Bibliotheksgespenster und ihr Recht auf Beachtung

von Julio

(Kurzversion, 14. April 2021)

Wie den meisten Besucher und Besucherinnen bekannt, steht die Werkstatt Dritter Ort als Treffpunkt auch Göttinnen offen. Diese Gastfreundlichkeit ist ernstgemeint und gilt nicht nur gegenüber Göttinnen, sondern ebenso gegenüber Göttern, Geistern, Gespenstern, Dämonen, Ahnen, Feen, kleinem Volk usw. – zumindest insofern sie den anderen Betreibern und Betreiberinnen, Gästen und Gästinnen wohlgesonnen sind und sich freundlich verhalten. Das bedeutet nicht, dass alle Menschen der Handlungsgesellschaft des Dritten Ortes dieses Unterfangen unterstützen. Doch es wird von allen toleriert.

In christlichen Kulturen werden solche Wesen oft als „übersinnlich“ oder „übernatürlich“ bezeichnet, aber das ist irreführend, denn die Gesetze der Physik gelten auch für sie. (Letztere können jedoch bisweilen für sie irrelevant sein, so wie Newtons „Kraft gleich Masse mal Beschleunigung“ irrelevant für Zahlen ist.) Sie sind ebenso keine „spirituellen“ Wesen, auf jeden Fall nicht mehr, als Viren oder die Bundesrepublik Deutschland „geistige Wesen“ sind (lateinisch „spiritus“: Geist). Zudem unterscheiden sie sich selbst untereinander in ihrer fundamentalen Daseinsweise: Ein olympischer Gott gleicht einer germanischen Dise ungefähr so, wie ein belgischer Schaffner dem Köln-Mülheimer Jobcenter gleicht. Sie alle sind aber Personen und teilen das traurige Schicksal, dass viele Europäerinnen ihre Wirklichkeit abstreiten.

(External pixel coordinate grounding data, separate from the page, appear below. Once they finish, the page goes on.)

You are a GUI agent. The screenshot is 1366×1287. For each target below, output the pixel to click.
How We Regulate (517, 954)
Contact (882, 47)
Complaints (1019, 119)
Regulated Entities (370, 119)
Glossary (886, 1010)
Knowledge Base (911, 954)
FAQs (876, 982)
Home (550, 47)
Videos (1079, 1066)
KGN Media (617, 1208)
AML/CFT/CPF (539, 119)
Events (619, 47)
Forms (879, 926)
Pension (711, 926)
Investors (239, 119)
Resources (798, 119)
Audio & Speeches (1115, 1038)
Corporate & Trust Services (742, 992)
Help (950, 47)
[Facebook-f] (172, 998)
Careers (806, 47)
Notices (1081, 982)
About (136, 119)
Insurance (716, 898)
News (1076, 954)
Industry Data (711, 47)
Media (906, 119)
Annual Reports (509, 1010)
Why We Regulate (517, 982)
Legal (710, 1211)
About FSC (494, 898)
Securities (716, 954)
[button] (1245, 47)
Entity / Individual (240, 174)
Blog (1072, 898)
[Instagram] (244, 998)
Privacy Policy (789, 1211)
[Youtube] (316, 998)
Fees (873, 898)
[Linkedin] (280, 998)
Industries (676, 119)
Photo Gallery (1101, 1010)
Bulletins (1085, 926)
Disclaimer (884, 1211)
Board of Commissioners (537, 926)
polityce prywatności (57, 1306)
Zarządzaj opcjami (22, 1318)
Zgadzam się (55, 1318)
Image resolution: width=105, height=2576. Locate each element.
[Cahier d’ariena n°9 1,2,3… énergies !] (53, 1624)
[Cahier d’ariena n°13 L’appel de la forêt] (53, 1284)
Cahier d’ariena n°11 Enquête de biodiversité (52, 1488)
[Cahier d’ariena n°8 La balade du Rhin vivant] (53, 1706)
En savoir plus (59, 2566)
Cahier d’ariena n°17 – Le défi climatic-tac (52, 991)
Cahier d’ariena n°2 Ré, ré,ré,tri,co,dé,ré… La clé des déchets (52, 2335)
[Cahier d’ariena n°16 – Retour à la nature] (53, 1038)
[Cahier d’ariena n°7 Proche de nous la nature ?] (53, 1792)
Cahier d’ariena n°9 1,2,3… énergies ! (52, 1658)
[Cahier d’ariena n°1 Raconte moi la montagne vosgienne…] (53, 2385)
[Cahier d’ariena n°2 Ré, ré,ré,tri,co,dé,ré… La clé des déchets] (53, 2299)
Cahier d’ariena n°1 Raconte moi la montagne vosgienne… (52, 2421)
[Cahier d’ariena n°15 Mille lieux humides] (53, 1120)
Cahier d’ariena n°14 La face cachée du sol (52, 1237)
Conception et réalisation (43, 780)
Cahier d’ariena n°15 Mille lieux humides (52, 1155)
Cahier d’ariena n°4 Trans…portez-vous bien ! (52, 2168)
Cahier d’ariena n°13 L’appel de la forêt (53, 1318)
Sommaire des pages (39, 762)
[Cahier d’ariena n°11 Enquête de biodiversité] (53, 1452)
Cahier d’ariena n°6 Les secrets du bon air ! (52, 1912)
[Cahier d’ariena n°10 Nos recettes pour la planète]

Im Folgenden werden sie deshalb als aufgrund ihres Wirklichkeitscharakters abgelehnte Personen bezeichnet, abgekürzt WAPs.

Damit ein WAP in der Werkstatt vorbeischaut, braucht es eine angemessene höfliche Haltung. Das lässt sich anhand eines haitianischen Sprichworts verdeutlichen, das der Mythologe Joseph Campbell einmal zitierte: „Wenn die Ethnologen kommen, verlassen die Götter die Insel.“ Den Satz versteht man sofort, wenn man sich vorstellt, man wäre selbst die Betroffene: Da taucht jemand mit Kamera am Wohnort auf, schmückt sich mit seltsamen Titeln und stellt Nachforschungen über einen an. Das gesamte persönliche Umfeld wird befragt, eifrig werden Notizen gemacht. Aber läuft besagte „Wissenschaftlerin“ einem persönlich über den Weg, merkt man ganz schnell, dass man schlicht Luft für sie ist. Wenn überhaupt ist man so etwas wie ein Ding. Das macht man einmal mit, zweimal vielleicht und dann? Entweder wünscht man den Eindringlingen die Cholera an den Hals – oder man verzieht sich.

Die Offenheit gegenüber WAPs entspringt keinem ideologischen Programm. Diejenigen in der Werkstatt, die sich um sie kümmern, mögen sie einfach. Die Begegnung ist anregend und oft bereichernd. Ihre Anwesenheit belebt den Ort und tut ihm gut. Nicht wenige sind hilfsbereit und großzügig. Aus den Geschichten und Hintergründen, die sich mit ihnen verbinden, lässt sich immer etwas lernen.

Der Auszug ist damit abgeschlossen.